++++ DATA IN THIS EXERCISE ++++

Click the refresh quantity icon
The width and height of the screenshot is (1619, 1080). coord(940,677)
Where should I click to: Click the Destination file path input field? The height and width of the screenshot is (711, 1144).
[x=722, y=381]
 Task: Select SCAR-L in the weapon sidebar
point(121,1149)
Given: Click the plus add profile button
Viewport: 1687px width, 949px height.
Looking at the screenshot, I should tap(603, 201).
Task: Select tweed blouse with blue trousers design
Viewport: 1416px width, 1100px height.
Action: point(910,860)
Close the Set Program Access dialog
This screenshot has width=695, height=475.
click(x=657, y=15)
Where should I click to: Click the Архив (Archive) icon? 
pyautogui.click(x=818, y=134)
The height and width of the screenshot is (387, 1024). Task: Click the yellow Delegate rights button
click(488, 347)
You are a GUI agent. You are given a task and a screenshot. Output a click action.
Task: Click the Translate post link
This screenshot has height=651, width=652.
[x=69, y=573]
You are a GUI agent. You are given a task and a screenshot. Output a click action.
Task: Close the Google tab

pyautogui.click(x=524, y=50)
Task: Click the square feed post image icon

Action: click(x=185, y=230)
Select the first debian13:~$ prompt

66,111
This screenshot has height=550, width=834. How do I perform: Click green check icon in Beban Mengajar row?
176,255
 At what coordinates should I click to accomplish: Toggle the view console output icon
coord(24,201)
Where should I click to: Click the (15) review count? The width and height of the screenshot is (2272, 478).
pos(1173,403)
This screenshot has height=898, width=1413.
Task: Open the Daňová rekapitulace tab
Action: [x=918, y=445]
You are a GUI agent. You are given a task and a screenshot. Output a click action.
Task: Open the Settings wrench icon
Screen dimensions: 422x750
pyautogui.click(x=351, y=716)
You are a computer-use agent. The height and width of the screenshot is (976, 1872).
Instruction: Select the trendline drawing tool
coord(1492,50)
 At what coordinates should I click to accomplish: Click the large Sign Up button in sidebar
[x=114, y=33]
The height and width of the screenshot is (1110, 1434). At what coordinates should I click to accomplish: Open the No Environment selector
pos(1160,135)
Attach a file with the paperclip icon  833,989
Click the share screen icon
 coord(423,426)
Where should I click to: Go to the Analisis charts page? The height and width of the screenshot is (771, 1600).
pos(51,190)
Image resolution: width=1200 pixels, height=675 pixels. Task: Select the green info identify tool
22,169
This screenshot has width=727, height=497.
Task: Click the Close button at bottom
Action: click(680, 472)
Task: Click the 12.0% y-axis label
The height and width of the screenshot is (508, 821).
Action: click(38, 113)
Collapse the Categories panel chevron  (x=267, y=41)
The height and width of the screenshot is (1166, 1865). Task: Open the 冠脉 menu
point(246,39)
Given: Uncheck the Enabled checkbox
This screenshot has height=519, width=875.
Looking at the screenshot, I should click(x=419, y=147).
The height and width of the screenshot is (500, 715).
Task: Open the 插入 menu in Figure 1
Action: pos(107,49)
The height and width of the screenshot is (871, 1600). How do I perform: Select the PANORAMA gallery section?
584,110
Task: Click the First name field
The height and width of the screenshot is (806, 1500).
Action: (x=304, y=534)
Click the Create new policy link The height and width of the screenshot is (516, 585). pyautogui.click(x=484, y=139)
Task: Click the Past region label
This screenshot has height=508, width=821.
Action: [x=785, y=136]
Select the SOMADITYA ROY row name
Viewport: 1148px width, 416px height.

++++

- [TASK TO CARRY OUT]:
Take every line from the data above that holds "link" and copy it out.

- [PROBLEM SOLUTION]:
Task: Click the Translate post link
Click the Create new policy link The height and width of the screenshot is (516, 585). pyautogui.click(x=484, y=139)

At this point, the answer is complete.